#### Task directions
Go through the data below and copy each line that includes "Digital".

#### Data listing
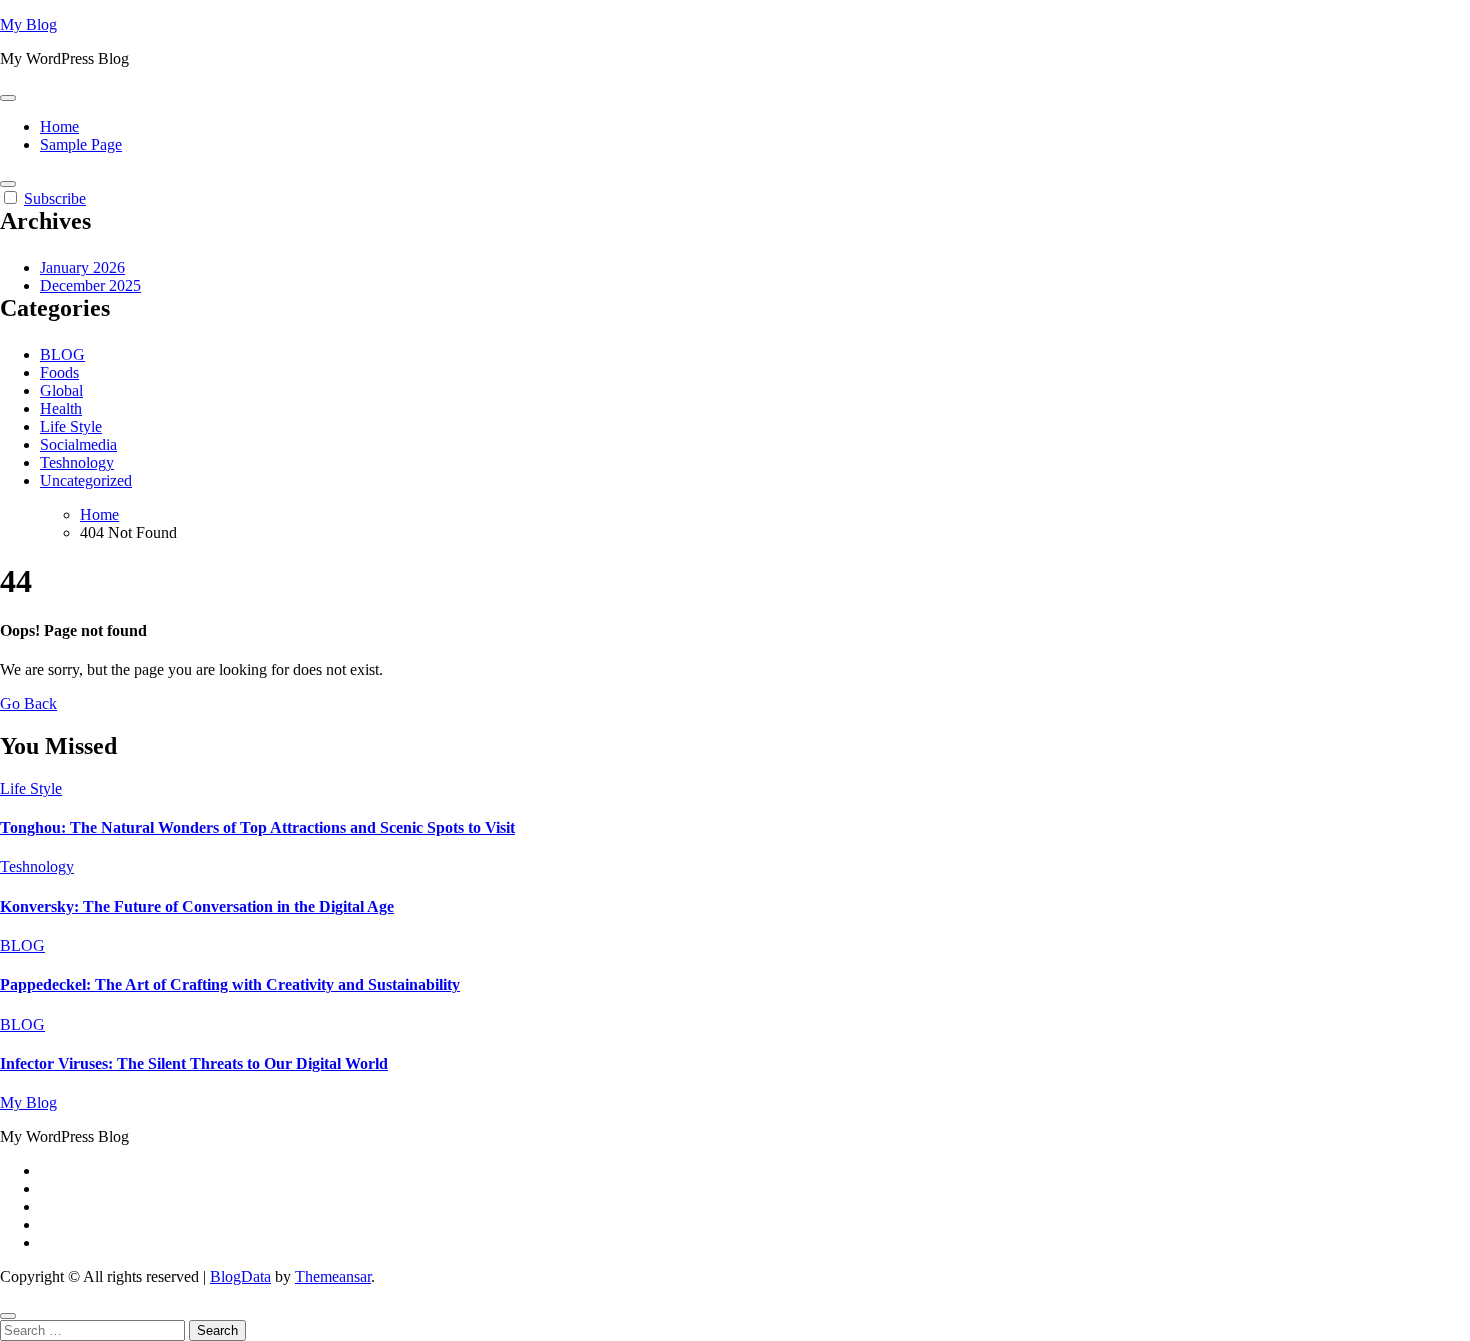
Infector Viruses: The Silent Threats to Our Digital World (194, 1063)
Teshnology (77, 462)
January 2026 (82, 267)
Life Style (71, 426)
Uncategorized (86, 480)
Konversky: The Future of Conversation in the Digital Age (197, 906)
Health (61, 408)
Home (59, 126)
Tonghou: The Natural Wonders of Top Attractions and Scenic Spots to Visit (257, 827)
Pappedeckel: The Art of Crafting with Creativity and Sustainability (230, 984)
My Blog (28, 24)
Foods (59, 372)
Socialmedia (78, 444)
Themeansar (333, 1276)
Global (61, 390)
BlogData (240, 1276)
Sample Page (81, 144)
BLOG (62, 354)
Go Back (28, 703)
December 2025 (90, 285)
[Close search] (8, 1316)
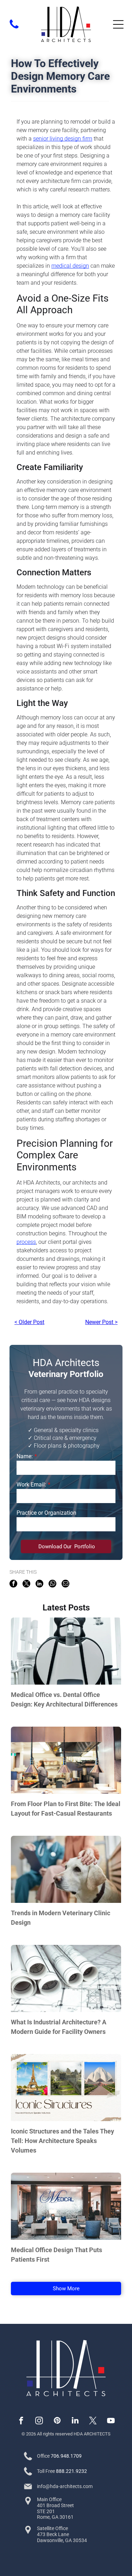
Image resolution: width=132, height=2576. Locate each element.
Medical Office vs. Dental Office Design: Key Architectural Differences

#### Result of the exercise
Infector Viruses: The Silent Threats to Our Digital World (194, 1063)
Konversky: The Future of Conversation in the Digital Age (197, 906)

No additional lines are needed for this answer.